Datensatz

Zusammenfassung

Compartmentalization of cellular material in droplet-like structures is a hallmark of liquid–liquid phase separation, but the mechanisms of droplet removal are poorly understood. Evidence suggests that droplets can be degraded by autophagy, a highly conserved degradation system in which membrane sheets bend to isolate portions of the cytoplasm within double-membrane autophagosomes. Here we examine how autophagosomes sequester droplets that contain the protein p62 (also known as SQSTM1) in living cells, and demonstrate that double-membrane, autophagosome-like vesicles form at the surface of protein-free droplets in vitro through partial wetting. A minimal physical model shows that droplet surface tension supports the formation of membrane sheets.

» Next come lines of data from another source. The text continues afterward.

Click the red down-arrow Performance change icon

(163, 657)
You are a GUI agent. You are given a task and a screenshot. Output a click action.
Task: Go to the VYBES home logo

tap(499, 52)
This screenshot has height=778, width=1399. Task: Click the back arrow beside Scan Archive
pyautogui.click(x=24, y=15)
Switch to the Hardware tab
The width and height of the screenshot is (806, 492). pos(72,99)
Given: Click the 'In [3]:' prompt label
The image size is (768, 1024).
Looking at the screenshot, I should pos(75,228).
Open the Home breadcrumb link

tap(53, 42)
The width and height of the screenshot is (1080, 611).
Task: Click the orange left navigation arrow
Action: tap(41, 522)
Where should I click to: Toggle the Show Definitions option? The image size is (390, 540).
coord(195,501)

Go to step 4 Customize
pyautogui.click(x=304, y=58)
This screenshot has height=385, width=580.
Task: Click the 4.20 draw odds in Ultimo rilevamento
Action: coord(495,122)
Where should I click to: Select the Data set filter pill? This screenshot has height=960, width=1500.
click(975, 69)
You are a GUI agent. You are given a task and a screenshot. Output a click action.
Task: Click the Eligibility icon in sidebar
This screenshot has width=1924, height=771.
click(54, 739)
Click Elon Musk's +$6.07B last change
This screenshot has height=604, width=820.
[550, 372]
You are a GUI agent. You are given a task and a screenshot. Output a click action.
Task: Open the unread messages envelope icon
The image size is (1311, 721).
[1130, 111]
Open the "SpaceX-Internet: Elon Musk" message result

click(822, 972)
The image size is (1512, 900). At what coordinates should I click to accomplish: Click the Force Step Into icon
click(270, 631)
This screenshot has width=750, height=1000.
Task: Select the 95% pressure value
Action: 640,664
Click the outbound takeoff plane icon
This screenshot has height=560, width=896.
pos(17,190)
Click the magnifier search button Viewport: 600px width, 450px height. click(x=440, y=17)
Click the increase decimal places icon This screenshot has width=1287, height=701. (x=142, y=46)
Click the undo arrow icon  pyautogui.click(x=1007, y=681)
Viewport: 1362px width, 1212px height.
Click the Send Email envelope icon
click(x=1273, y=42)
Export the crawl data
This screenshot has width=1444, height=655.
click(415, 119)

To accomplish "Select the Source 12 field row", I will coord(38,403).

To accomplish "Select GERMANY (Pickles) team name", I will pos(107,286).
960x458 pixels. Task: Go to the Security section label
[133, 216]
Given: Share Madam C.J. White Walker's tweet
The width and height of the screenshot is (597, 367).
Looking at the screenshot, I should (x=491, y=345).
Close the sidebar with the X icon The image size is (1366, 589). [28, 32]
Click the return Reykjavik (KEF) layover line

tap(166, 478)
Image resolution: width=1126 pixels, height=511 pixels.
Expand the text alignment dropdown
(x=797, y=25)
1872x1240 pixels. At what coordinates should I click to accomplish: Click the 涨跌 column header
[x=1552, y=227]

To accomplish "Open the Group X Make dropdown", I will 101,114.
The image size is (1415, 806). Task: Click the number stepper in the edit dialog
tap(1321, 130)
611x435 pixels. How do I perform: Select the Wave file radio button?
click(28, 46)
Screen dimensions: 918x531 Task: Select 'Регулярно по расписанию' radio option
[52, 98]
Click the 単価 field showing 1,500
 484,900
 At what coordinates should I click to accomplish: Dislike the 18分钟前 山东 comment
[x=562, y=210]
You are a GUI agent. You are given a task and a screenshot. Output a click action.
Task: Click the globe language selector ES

The model also predicts that bending sheets either divide droplets for piecemeal sequestration or sequester entire droplets. We find that autophagosomal sequestration is robust to variations in the droplet-sheet adhesion strength. However, the two sides of partially wetted sheets are exposed to different environments, which can determine the bending direction of autophagosomal sheets. Our discovery of this interplay between the material properties of droplets and membrane sheets enables us to elucidate the mechanisms that underpin droplet autophagy, or ‘fluidophagy’. Furthermore, we uncover a switching mechanism that allows droplets to act as liquid assembly platforms for cytosol-degrading autophagosomes or as specific autophagy substrates. We propose that droplet-mediated autophagy represents a previously undescribed class of processes that are driven by elastocapillarity, highlighting the importance of wetting in cytosolic organization.